Ok, this is just my opinion. I don’t think the problem is that national Democratic leadership is too moderate – or too Progressive. Too lock-step with its Leadership, or too fractured. Those are contradictions that I would report if I were doing political reporting today, because that’s politics.

But the problem is deeper, like a Greek tragedy, based on protagonists who are virtuous but fall from pride – hubris – and Fate. It’s the Joe Biden problem all over again.

Biden accomplished a lot in his first two years as President. That could have been a good start to long-needed work on our fossil-fuel addiction, the struggles of working families, shabby public infrastructure, our physical and mental health. If only he had kept his promise to step aside in time for Democratic hopefuls to make their case in the most lively Primary ever from mid-2023 on.

But pride, or something like it, extended his stay way too long. We could see it coming, like a truck wobbling toward us down the road in the wrong lane. Tragedy. Trump Redux.

There’s a lot in the Democrats’ favor now, at the ground level. But at the national level, the Democratic Party and its Congressional leaders seem to be hoping that these favorable winds will be enough to keep them in power.

Step aside, please. Or better yet, along with being Not-Trump, show us a plan of change, a dramatic promise as big as Newt Gringrich’s Contract for America in 1994. Say what you’ll do to really help. Hear what we say we need right now, putting “Affordability” into clear proposals.

But also, promise restraints on yourself, as Gingrich’s “Contract” promised (but never fulfilled). Say how you’ll curb corruption not only on Trump (that’s easy), but also on yourself. How about limiting how much you, as congresspeople, can invest in stocks about which you have inside information? Or how much campaign financing you can enjoy, and from whom?

Democrats have a legitimate worry about gerrymandering that favors Republicans in the House. But Trump can’t gerrymander on the Senate side. A good Democratic senator like Georgia Sen.
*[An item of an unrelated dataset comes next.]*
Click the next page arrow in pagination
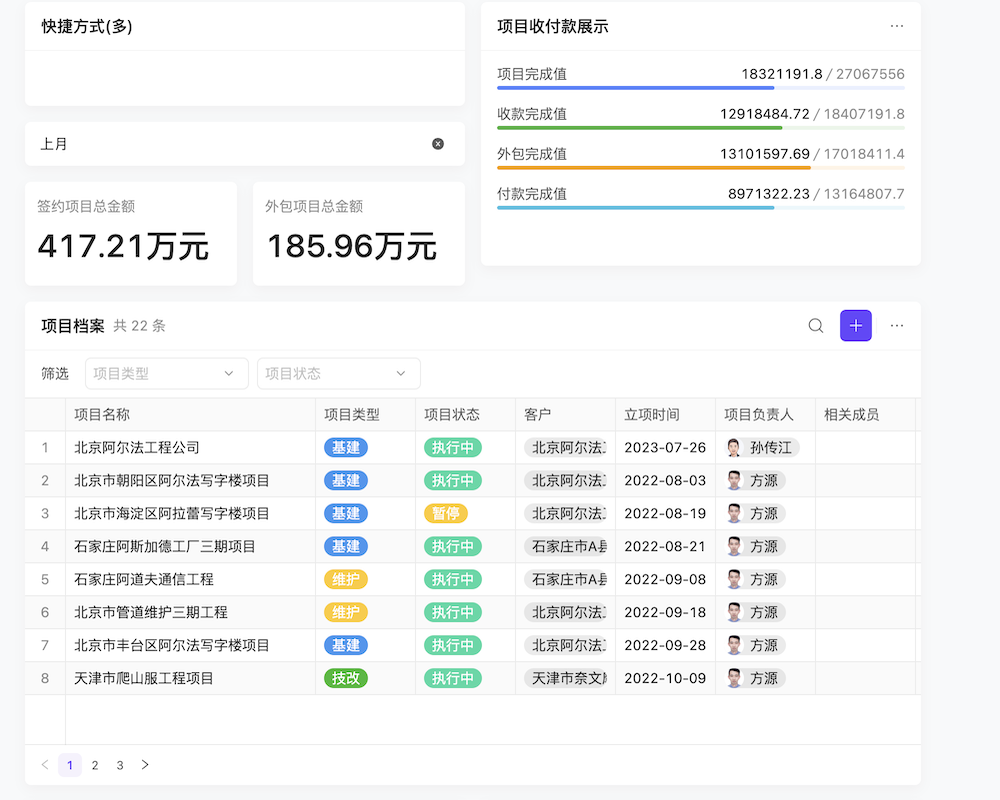 pyautogui.click(x=144, y=765)
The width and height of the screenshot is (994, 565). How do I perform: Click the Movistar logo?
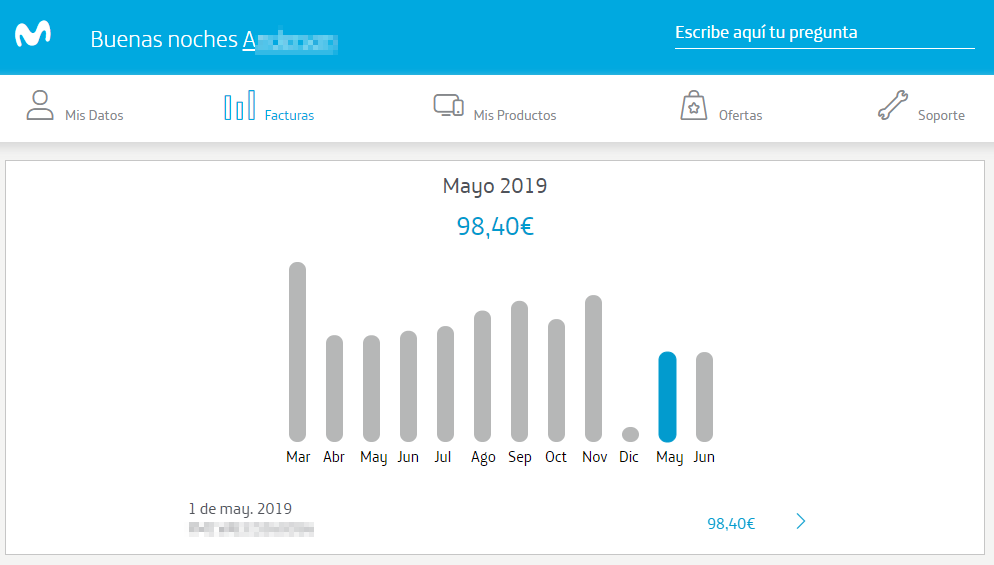pos(33,36)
Jon Ossoff, a new young type of Democrat, needs the support of a national party that doesn’t sound so old and stuck in the politics of identity groups.
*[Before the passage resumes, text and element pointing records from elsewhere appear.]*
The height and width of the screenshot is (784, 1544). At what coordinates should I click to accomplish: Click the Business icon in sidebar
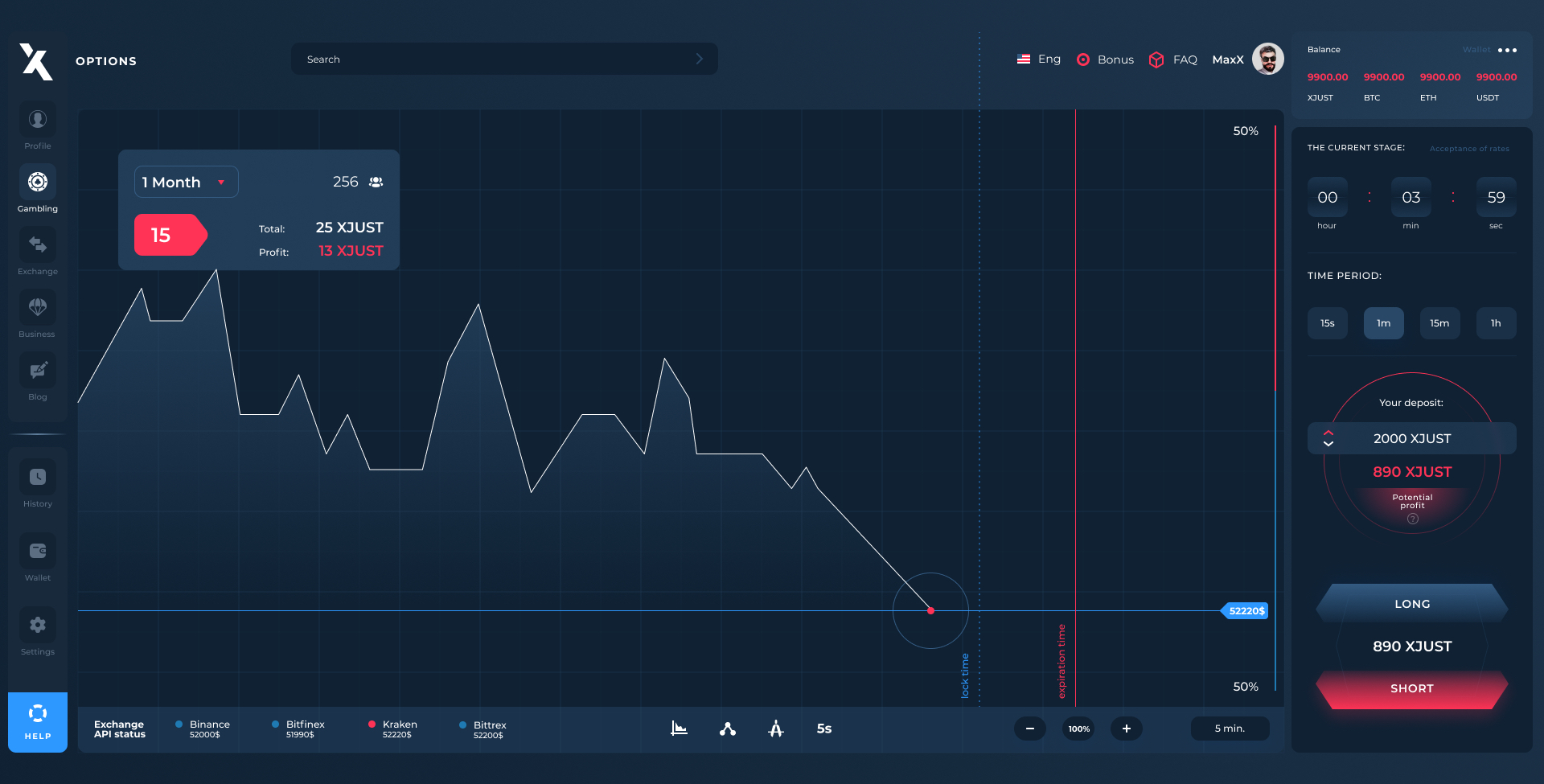[x=38, y=308]
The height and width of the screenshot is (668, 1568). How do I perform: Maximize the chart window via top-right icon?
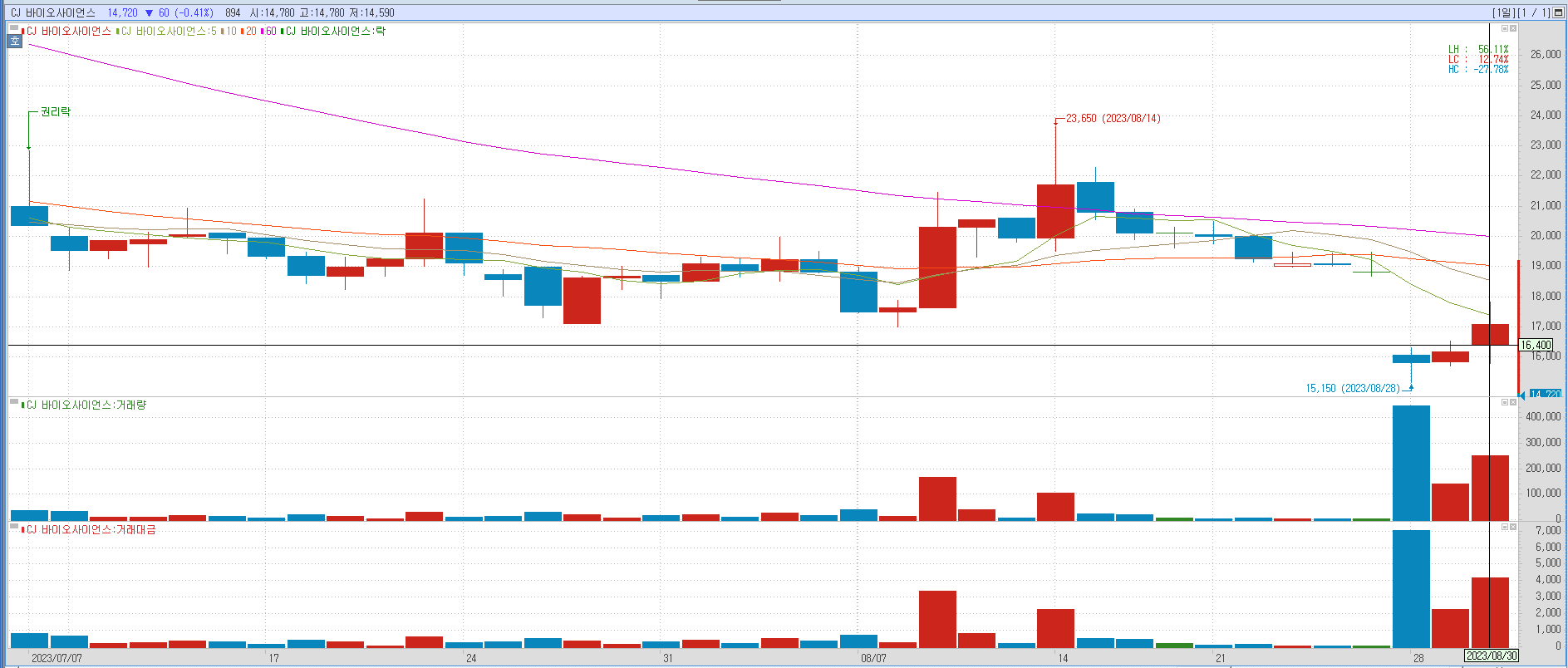tap(1559, 12)
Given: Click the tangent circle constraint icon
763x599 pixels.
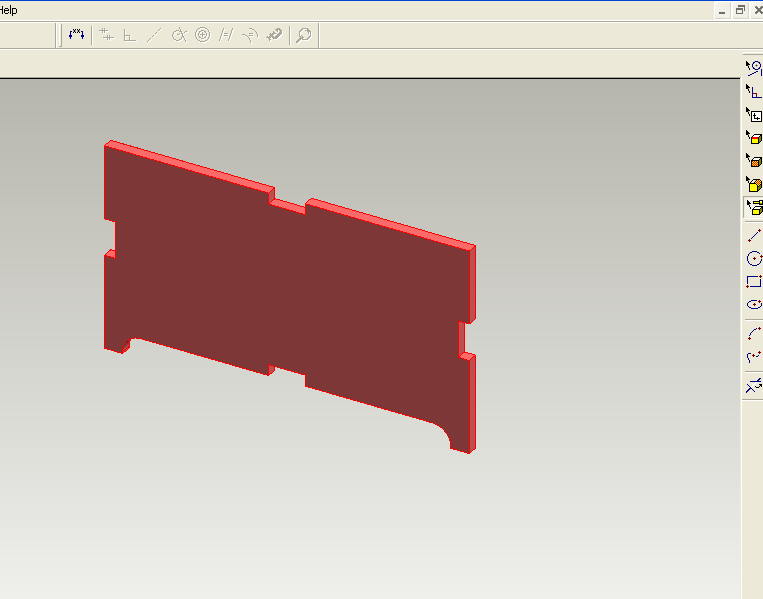Looking at the screenshot, I should [179, 35].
And don’t worry too much about losing the Democratic gerrymandering in Virginia that was supported by voters, then thrown out by a partisan bloc on the Virginia Supreme Court. Voters might be angry enough at partisan judges – judicial activism! – to swing Virginia further to the Democrats with the congressional districts that remain.
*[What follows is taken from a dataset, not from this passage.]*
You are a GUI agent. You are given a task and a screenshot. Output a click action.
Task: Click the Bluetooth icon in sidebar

When I get back to the United States, I plan to offer my help to campaign for a fellow journalist, Beth Macy, who is running as a Democrat against the most entrenched Republican congressman in Virginia, Ben Cline. Macy would’ve been sidelined by the proposed Democratic counter-gerrymandering.

Macy knows the real problems Americans face because she’s reported on them as a sensitive, fair-minded journalist. Her books tell the story. Factory Man explains the problem of economic globalization. Dopesick explains the Big Pharma rise, and hopeful therapies, of opioid addiction. And her most recent, Paper Girl, is a powerful memoir of her impoverished childhood in small-town Ohio. It’s like a liberal feminist version of J.D. Vance’s Hillbilly Elegy, but honest, and a much better read.

The New York Times’ news story on Virginia Democrats’ despair over the state court that trashed their re-districting victory added this, from Beth Macy’s perspective.

Ms. Macy, who is now running in a deep-red district Mr. Trump carried by 25 points, is not short on optimism. She predicted the backlash to Republican policies in Washington could lead to Virginia Democrats sweeping out G.O.P. incumbents across the state and perhaps reach the same end Democrats had hoped for with their maps.

“We have never been to where we are in this country,” she said. “It’s a national emergency.”